Permettez-moi, mes chers collègues, de revenir brièvement sur la nécessaire cohérence.
Chacun sait, monsieur le ministre, que l’assurance vie constitue un outil de transmission de capital dont la fiscalité est très avantageuse. Le capital versé au bénéficiaire échappe aux droits de succession. Il n’est soumis qu’à un prélèvement de 20 % après un abattement par bénéficiaire de 152 500 euros.
Par ailleurs, si la stipulation pour autrui, dont l’assurance vie procède, justifie qu’elle ne soit pas soumise aux droits de succession, rien ne légitime, en revanche, qu’elle échappe à l’imposition en tant qu’outil de transmission du patrimoine.
Bien sûr, il ne s’agit pas en l’occurrence de revenir sur cet avantage, qui est traditionnel, qui fait, d’une certaine façon, partie de la culture des familles. Mais nous souhaitons le coordonner. En effet, si nous n’apportons aucun correctif, monsieur le ministre, nous allons accroître cet avantage, la prime fiscale à l’assurance vie va être majorée.
Quelle en est la justification économique, alors que nous ne cessons de réfléchir à la manière d’optimiser les flux de l’assurance vie en termes d’allongement des durées d’investissement et d’affectation d’une part de ces derniers au financement en fonds propres des entreprises ?
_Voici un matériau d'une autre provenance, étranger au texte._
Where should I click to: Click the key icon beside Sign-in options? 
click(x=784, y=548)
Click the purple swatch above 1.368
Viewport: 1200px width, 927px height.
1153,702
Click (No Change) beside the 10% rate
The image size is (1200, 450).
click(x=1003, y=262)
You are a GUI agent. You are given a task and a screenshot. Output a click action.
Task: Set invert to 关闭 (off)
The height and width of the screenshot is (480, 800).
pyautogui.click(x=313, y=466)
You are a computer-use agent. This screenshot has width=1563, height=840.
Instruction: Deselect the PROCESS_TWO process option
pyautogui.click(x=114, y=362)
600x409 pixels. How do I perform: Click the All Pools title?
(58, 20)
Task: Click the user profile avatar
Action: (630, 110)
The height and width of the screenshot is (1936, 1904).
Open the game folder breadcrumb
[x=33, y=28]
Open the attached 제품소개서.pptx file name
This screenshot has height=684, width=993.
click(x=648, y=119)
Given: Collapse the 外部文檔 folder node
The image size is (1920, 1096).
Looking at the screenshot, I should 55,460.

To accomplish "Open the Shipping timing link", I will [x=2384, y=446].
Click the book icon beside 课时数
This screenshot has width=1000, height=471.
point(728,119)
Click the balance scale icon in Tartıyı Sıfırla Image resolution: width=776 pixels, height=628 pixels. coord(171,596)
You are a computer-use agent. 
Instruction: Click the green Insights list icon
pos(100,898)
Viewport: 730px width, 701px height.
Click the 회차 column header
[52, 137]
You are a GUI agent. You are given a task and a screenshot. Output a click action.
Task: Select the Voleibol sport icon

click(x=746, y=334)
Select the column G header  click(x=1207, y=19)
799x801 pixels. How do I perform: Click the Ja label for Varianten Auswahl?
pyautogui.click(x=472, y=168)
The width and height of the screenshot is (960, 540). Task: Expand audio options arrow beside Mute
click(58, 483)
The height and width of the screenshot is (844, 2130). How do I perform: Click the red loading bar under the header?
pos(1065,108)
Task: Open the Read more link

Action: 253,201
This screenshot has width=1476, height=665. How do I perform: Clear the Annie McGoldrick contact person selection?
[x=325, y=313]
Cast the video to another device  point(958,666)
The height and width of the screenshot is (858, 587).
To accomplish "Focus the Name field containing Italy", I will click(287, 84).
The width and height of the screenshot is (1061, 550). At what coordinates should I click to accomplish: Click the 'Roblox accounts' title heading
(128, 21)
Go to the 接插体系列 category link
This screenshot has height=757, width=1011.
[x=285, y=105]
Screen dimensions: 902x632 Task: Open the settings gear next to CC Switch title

J’en viens à l’équité de la mesure que nous préconisons. Ce dispositif ne concerne que les contrats qui donnent lieu au versement d’un capital de plus d’un million d’euros. Le taux de 25 % ne s’appliquerait qu’à la part supérieure à 902 808 euros, après la réduction de l’abattement de 152 500 euros. La mesure vise non pas l’assuré moyen, mais celui qui dispose déjà d’un patrimoine très substantiel.
Enfin, notre proposition n’aurait pas d’impact déstabilisateur sur le marché de l’assurance vie. Je comprends d’ailleurs mal les objections que j’ai entendues sur ce point. En effet, et vous nous le confirmerez peut-être, monsieur le ministre, quand nous avons demandé l’évaluation de la mesure d’un point de vue fiscal, il nous a été répondu qu’elle ne rapporterait pas grand-chose. Si tel est le cas, comment pourrait-elle déstabiliser le marché de l’assurance vie ?
Je voudrais m’arrêter un instant sur ce point. Les cotisations cumulées en matière d’assurance vie s’élevaient à la fin du mois d’avril dernier à 47, 5 milliards d’euros, contre 55 milliards d’euros au mois d’avril de l’année précédente. Mais cette baisse ne doit pas occulter le fait que la collecte nette, c'est-à-dire les cotisations défalquées des prestations, demeure positive : elle s’établit à 12, 2 milliards d’euros à la fin du mois d’avril dernier. Quant aux provisions mathématiques des compagnies en représentation de leurs engagements, elles ont progressé de 6 % en un an, entre les mois d’avril 2010 et 2011, pour atteindre la « modique » somme de 1 338, 8 milliards d’euros…
Il est donc manifeste que notre très modeste amendement ne présente aucun risque de déstabiliser le secteur de l’assurance vie. Nul ne peut le croire ! La vingtaine de réformes qui ont eu lieu ces vingt dernières années, dans un sens d’ailleurs toujours plus sévère, n’ont pas eu d’impact négatif, l’assurance vie étant demeurée le placement préféré des Français.
Quant au régime fiscal préférentiel de l’assurance vie, il faut bien qu’il ait une justification économique. Si nous ne corrigions pas le présent article, nous donnerions, je le répète, un avantage comparatif supplémentaire à l’assurance vie. Dès lors que l’on augmente de cinq points les droits de succession sur les tranches les plus élevées, si l’on ne majore pas dans la même proportion le taux de prélèvement sur les contrats d’assurance vie au moment du décès, on crée automatiquement un avantage comparatif supplémentaire pour l’assurance vie. Nous souhaitons simplement à ce stade que l’assurance vie reste ce qu’elle est.